Dmytro Piddubnyi

Personal information
- Full name: Dmytro Ihorovych Piddubnyi
- Date of birth: 15 January 2000 (age 25)
- Place of birth: Demianivka, Kherson Oblast, Ukraine
- Height: 1.85 m (6 ft 1 in)
- Position(s): Midfielder

Youth career
- 2013–2014: UOR Simferopol
- 2016–2017: DVUFK Dnipro
- 2017–2020: Zorya Luhansk

Senior career*
- Years: Team / Apps / (Gls)
- 2020–2021: Zorya Luhansk / 2 / (0)
- 2021: → VPK-Ahro Shevchenkivka (loan) / 5 / (0)
- 2021–2023: Metalurh Zaporizhzhia / 40 / (2)
- 2024: Mynai / 5 / (0)

= Dmytro Piddubnyi =

Ukrainian footballer

Dmytro Ihorovych Piddubnyi (Дмитро Ігорович Піддубний; born 15 January 2000) is a Ukrainian professional football midfielder.

== Career ==
Piddubnyi is a product of the UOR Simferopol, DVUFK Dnipropetrovsk and Zorya Luhansk Youth Sportive Sportive Systems.

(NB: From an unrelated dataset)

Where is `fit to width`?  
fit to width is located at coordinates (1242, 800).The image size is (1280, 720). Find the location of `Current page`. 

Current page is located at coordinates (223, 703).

He played for FC Zorya in the Ukrainian Premier League Reserves and in March 2020 Piddubnyi was promoted to the senior squad team. He made his debut in the Ukrainian Premier League for Zorya Luhansk on 22 August 2020, played as a substituted second-half player in a losing away match against FC Desna Chernihiv.